China Telecom starts taking iPhone 5 pre-orders

Echoing earlier reports, folks in China can now officially get an iPhone 5 as China Telecom, the smallest of the country’s three telecom carriers, started taking pre-orders for the device yesterday. According to a local report, a member of the customer service staff at the carrier’s Beijing branch confirmed iPhone 5 pre-orders in mainland China.

The country’s largest home appliance retailer, Suning, started taking pre-orders for the device earlier in the month. No word on availability of CDMA iPhone 5 models on Apple’s long-time iPhone distributor, China Unicom…

Global Times reached out to a China Telecom rep yesterday who said:

We’ll contact you immediately if the iPhone 5 hits our shelves. China Telecom’s version of the iPhone 5 will go on sale sometime in December.

The carrier’s PR staff wouldn’t divulge the exact shipping date for the device. Spokesperson for rival China Unicom told the paper they have “no information yet as to the arrival of China Unicom’s version of the iPhone 5”.

Apple’s global iPhone 5 roll out entails making the device available in a hundred countries and through 240 carriers by the end of 2012 (it’s coming to Taiwan mid-December).

## Exercise objective
Can you copy the China Telecom article, starting at the words "Echoing earlier reports, folks" and stopping after "sometime in December.", with every "pre-orders" changed to "advance orders"?

## Data for review

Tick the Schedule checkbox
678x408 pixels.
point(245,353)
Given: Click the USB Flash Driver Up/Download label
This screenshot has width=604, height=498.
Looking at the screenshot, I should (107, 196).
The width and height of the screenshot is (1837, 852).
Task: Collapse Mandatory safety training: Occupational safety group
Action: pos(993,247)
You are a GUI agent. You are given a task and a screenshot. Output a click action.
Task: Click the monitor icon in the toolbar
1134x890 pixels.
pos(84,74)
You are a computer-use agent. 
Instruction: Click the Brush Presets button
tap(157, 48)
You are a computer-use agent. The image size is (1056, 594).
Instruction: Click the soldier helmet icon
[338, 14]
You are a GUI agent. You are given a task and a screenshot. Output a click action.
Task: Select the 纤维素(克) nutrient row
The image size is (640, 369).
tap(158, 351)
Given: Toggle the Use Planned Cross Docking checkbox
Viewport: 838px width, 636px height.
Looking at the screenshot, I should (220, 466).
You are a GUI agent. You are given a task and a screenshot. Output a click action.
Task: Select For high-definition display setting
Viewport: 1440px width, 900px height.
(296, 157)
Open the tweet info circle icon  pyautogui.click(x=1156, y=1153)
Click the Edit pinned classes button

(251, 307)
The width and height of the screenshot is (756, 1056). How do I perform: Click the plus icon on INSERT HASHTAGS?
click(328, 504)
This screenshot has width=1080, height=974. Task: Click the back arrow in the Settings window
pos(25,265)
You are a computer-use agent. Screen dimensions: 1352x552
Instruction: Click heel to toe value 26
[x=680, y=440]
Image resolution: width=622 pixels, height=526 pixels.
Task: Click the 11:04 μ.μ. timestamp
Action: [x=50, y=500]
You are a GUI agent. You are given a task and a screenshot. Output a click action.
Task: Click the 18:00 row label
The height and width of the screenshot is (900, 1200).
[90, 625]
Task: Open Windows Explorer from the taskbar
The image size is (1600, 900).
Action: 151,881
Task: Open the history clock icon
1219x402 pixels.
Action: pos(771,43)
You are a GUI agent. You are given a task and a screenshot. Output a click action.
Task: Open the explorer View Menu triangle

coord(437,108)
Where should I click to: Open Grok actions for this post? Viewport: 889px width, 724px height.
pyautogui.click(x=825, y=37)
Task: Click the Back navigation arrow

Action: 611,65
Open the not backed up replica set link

## Solution for this problem
Echoing earlier reports, folks in China can now officially get an iPhone 5 as China Telecom, the smallest of the country’s three telecom carriers, started taking advance orders for the device yesterday. According to a local report, a member of the customer service staff at the carrier’s Beijing branch confirmed iPhone 5 advance orders in mainland China.

The country’s largest home appliance retailer, Suning, started taking advance orders for the device earlier in the month. No word on availability of CDMA iPhone 5 models on Apple’s long-time iPhone distributor, China Unicom…

Global Times reached out to a China Telecom rep yesterday who said:

We’ll contact you immediately if the iPhone 5 hits our shelves. China Telecom’s version of the iPhone 5 will go on sale sometime in December.